RECORD EXCERPTS:
§ §

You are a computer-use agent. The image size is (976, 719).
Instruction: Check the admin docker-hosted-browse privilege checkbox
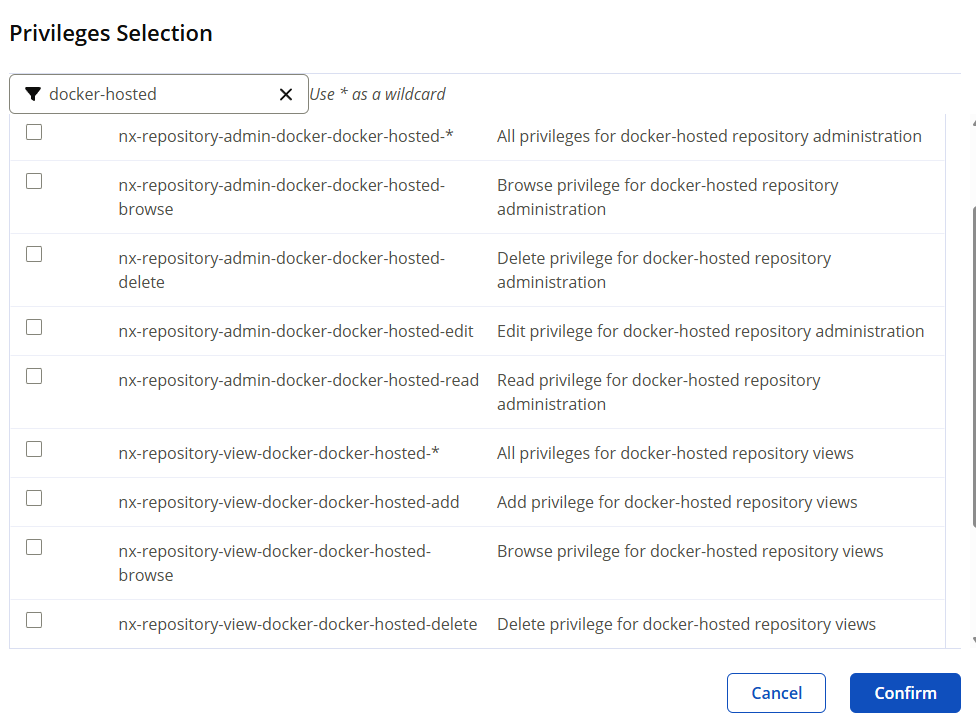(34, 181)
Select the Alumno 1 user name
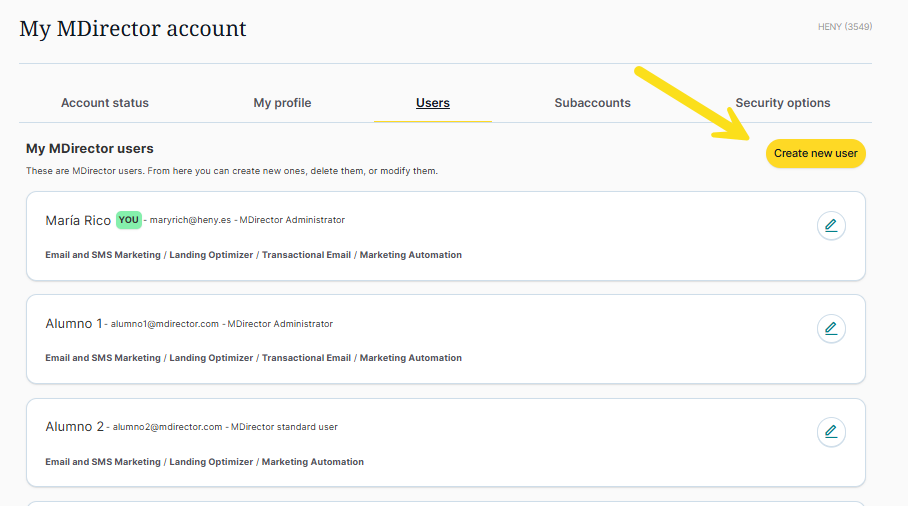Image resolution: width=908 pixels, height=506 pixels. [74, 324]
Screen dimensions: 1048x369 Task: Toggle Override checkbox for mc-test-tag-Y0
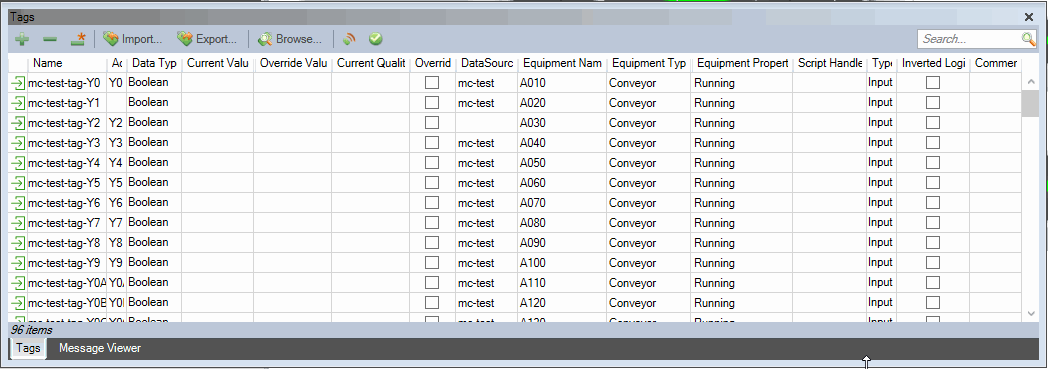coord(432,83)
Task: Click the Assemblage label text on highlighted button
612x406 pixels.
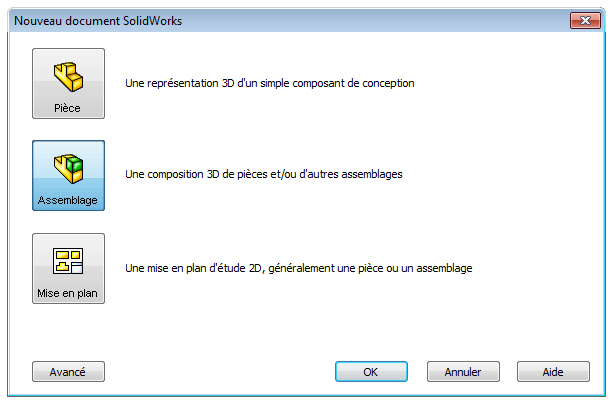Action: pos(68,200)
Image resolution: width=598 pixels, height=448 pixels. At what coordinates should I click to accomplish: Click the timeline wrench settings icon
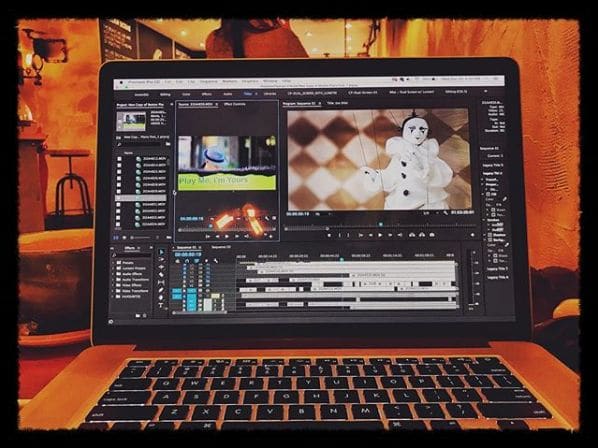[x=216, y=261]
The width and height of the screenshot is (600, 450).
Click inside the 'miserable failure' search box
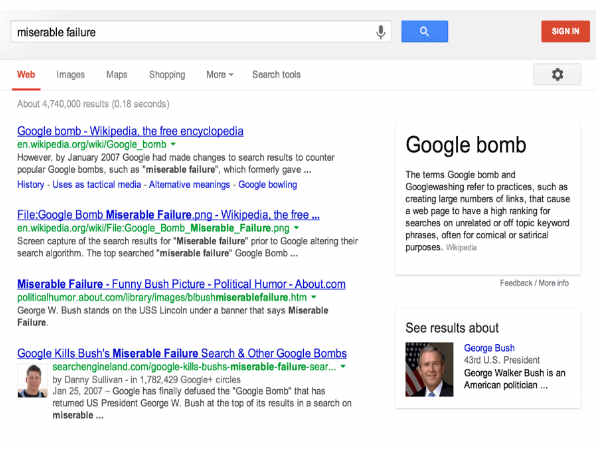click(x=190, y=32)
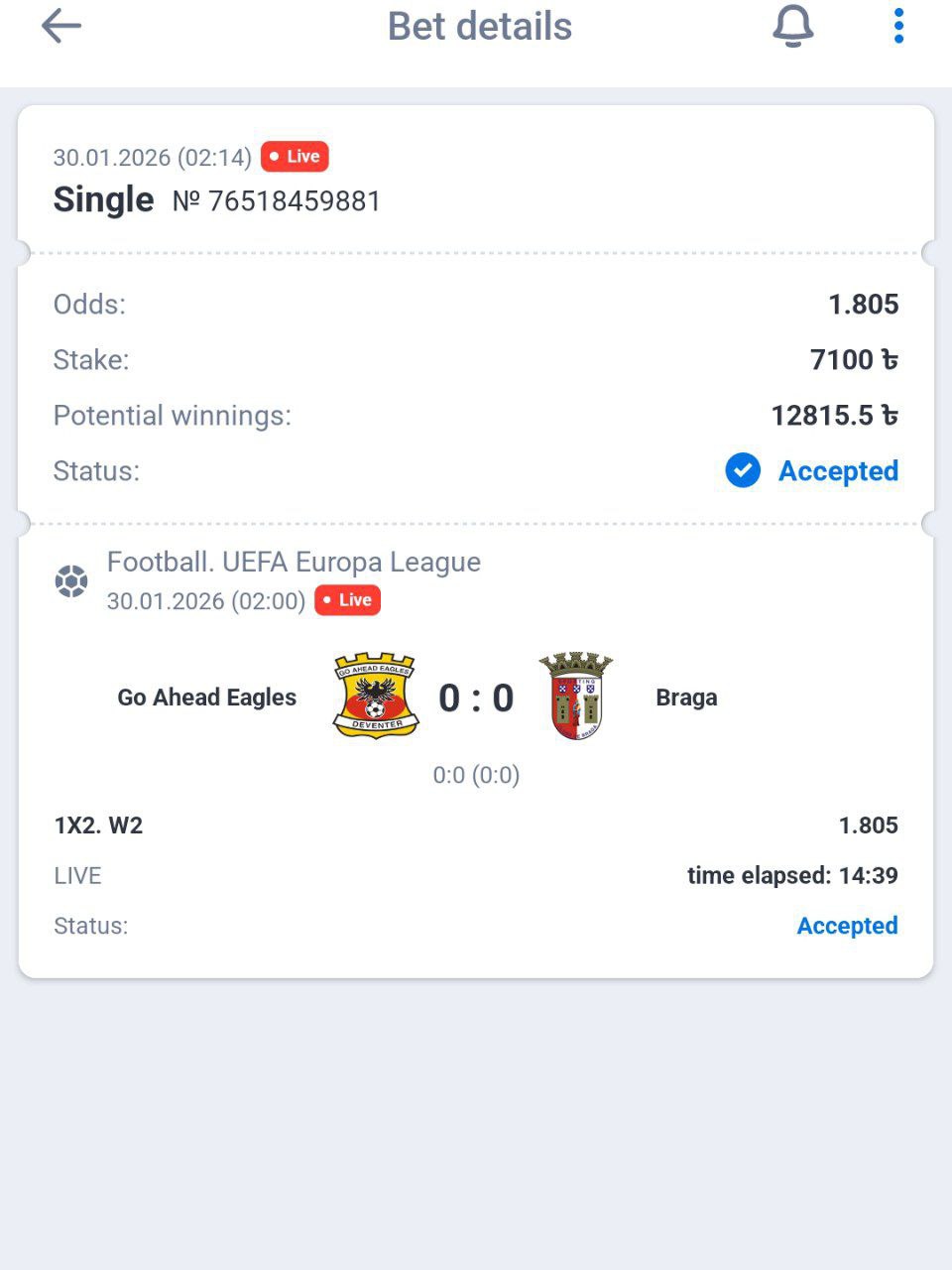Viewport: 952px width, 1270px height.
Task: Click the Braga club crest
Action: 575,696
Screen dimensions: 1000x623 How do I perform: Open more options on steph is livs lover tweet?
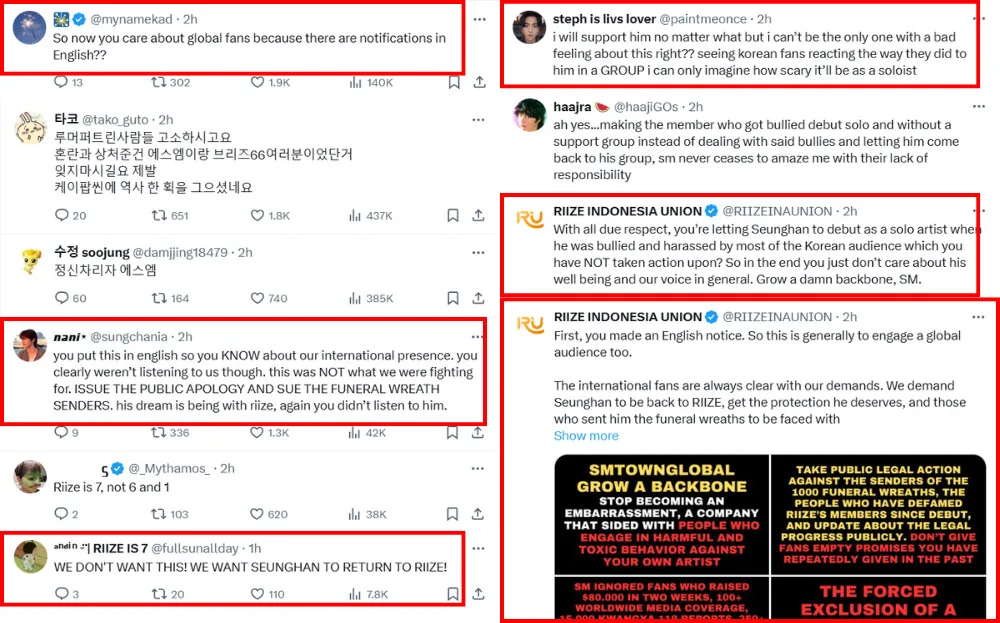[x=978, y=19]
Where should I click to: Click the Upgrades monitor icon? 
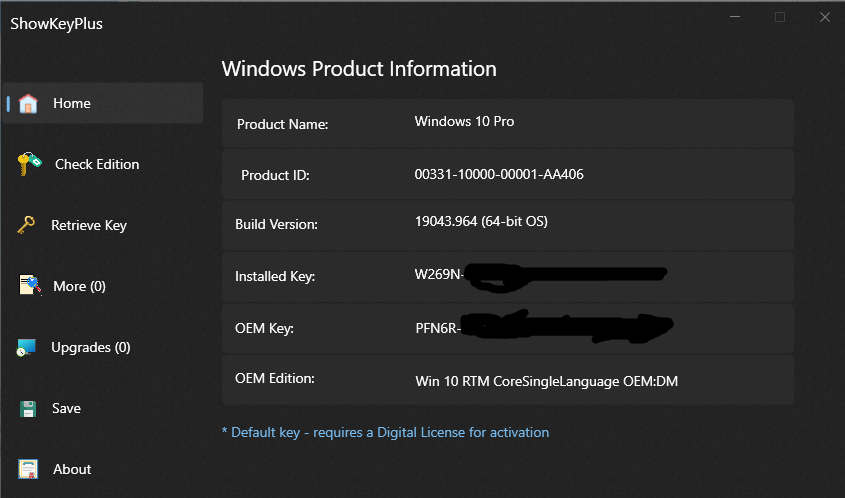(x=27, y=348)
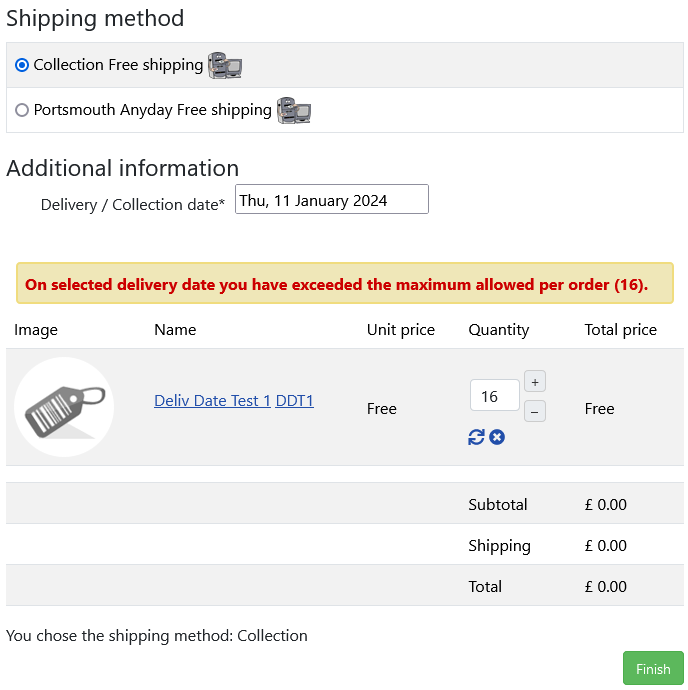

§ §

EXERCISE DETAILS: Transcribe the listing above verbatim. No picture belongs in the result.

RESULT FOR THIS TASK:
You are a computer-use agent. The image size is (976, 719).
Instruction: Check the admin docker-hosted-browse privilege checkbox
(34, 181)
Select the Alumno 1 user name
Image resolution: width=908 pixels, height=506 pixels. [74, 324]
Screen dimensions: 1048x369 Task: Toggle Override checkbox for mc-test-tag-Y0
coord(432,83)
Task: Click the Assemblage label text on highlighted button
612x406 pixels.
Action: pos(68,200)
Image resolution: width=598 pixels, height=448 pixels. At what coordinates should I click to accomplish: Click the timeline wrench settings icon
[x=216, y=261]
The width and height of the screenshot is (600, 450).
Click inside the 'miserable failure' search box
click(x=190, y=32)
Viewport: 952px width, 1270px height.
Task: Click the Braga club crest
Action: 575,696
Screen dimensions: 1000x623 How do I perform: Open more options on steph is livs lover tweet?
[x=978, y=19]
Where should I click to: Click the Upgrades monitor icon? 
(x=27, y=348)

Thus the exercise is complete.